> **EXERCISE DETAILS**: Copy out the passage on IL-33 and liver fibrosis below in full, word for word.

The IL-33/IL-13 pathway is associated with the immunopathological process of liver fibrosis, and hepatic group 2 innate lymphoid cells (ILC2s) have been identified as fibrogenic immune cells in the murine liver [62]. It has been reported that IL-33 promotes fibrosis in many organs, including the liver [63], lungs [64], kidney [65] and heart [66]. In a murine model of schistosomiasis, schistosome eggs trapped tissue induced downregulation of miR-203-3p in HSCs. Correspondingly, IL-33, the target of miR-203-3p, was increased [67]. As an inducer of type 2 immunopathology, IL-33 and its receptor ST2 were shown to be involved in fibrosis development after S. japonicum infection by triggering the release of IL-5 and IL-13 [68]. IL-33 promotes proliferation of ILC2s, which secrete large amounts of IL-13, and then IL-13 activates HSCs to produce excessive ECM through the STAT6 pathway [67]. Meanwhile, IL-13 can activate macrophages into M2-types, which promote synthesis of liver collagen and subsequent hepatic fibrosis [69]. Therefore, miR-203-3p can inhibit the process of schistosomiasis-associated liver fibrosis by inhibiting IL-33 secretion. Additionally, an in vitro study demonstrated that miR-203 may inhibit the synthesis and deposition of ECM components to prevent HSC activation by targeting SMAD3 [70] and functions to inhibit myocardial fibrosis [71].

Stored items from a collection
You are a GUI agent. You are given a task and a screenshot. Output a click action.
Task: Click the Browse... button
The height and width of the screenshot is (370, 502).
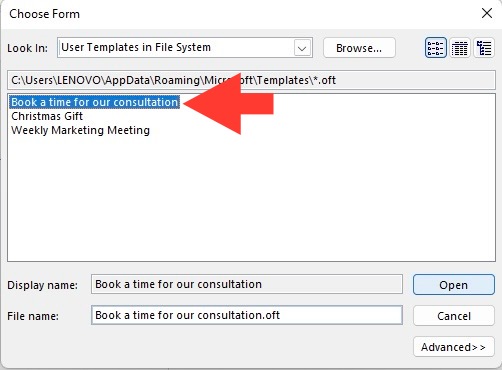click(x=359, y=48)
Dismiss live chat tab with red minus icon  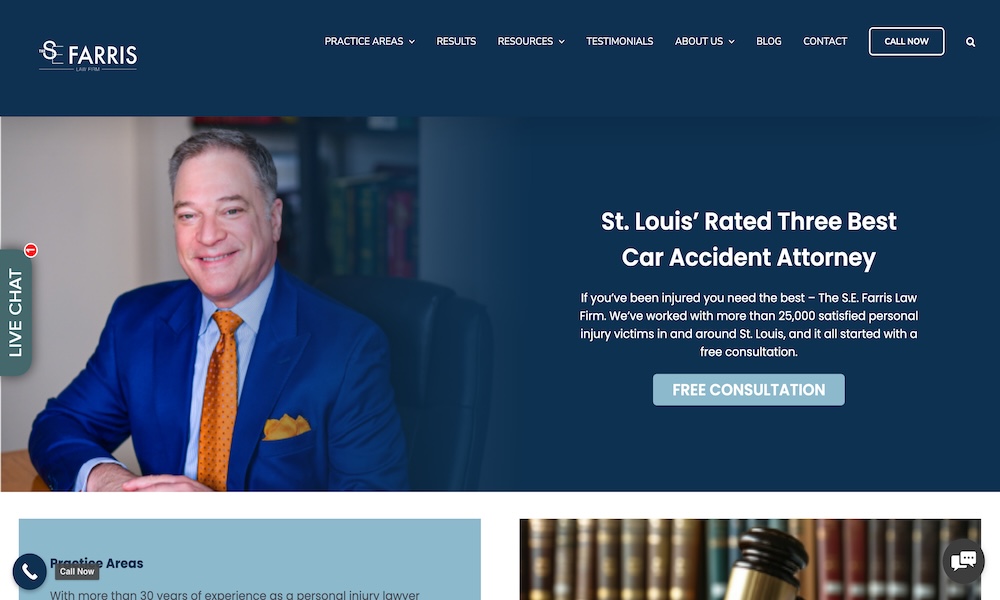pyautogui.click(x=31, y=251)
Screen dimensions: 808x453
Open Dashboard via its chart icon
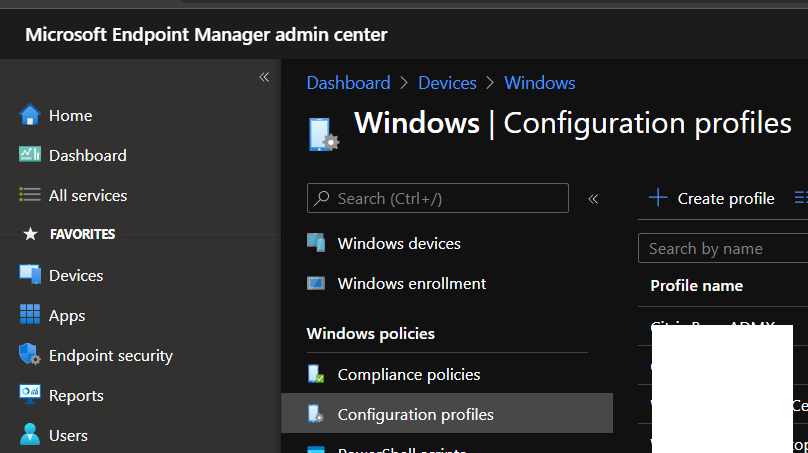tap(30, 155)
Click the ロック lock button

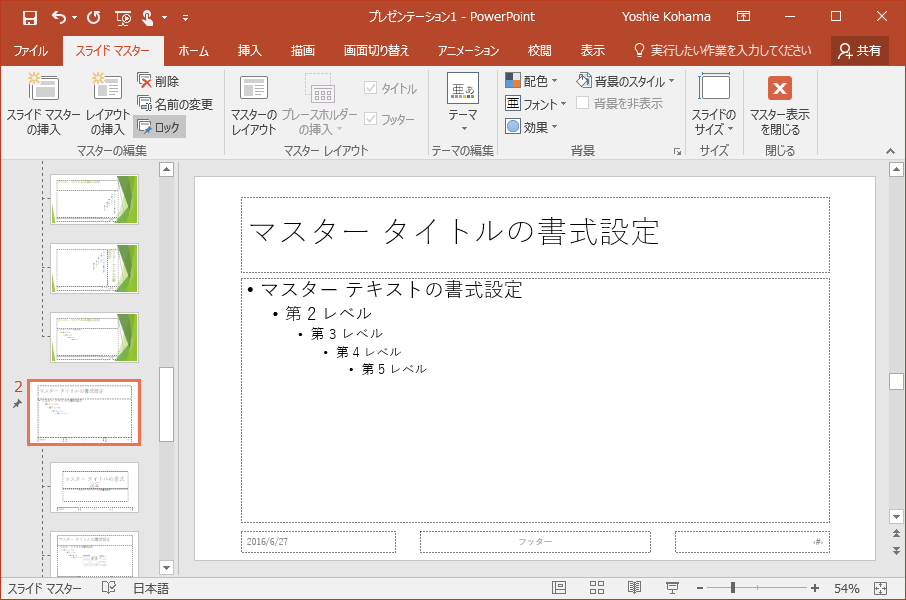click(159, 127)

> **ANSWER SECTION**:
The IL-33/IL-13 pathway is associated with the immunopathological process of liver fibrosis, and hepatic group 2 innate lymphoid cells (ILC2s) have been identified as fibrogenic immune cells in the murine liver [62]. It has been reported that IL-33 promotes fibrosis in many organs, including the liver [63], lungs [64], kidney [65] and heart [66]. In a murine model of schistosomiasis, schistosome eggs trapped tissue induced downregulation of miR-203-3p in HSCs. Correspondingly, IL-33, the target of miR-203-3p, was increased [67]. As an inducer of type 2 immunopathology, IL-33 and its receptor ST2 were shown to be involved in fibrosis development after S. japonicum infection by triggering the release of IL-5 and IL-13 [68]. IL-33 promotes proliferation of ILC2s, which secrete large amounts of IL-13, and then IL-13 activates HSCs to produce excessive ECM through the STAT6 pathway [67]. Meanwhile, IL-13 can activate macrophages into M2-types, which promote synthesis of liver collagen and subsequent hepatic fibrosis [69]. Therefore, miR-203-3p can inhibit the process of schistosomiasis-associated liver fibrosis by inhibiting IL-33 secretion. Additionally, an in vitro study demonstrated that miR-203 may inhibit the synthesis and deposition of ECM components to prevent HSC activation by targeting SMAD3 [70] and functions to inhibit myocardial fibrosis [71].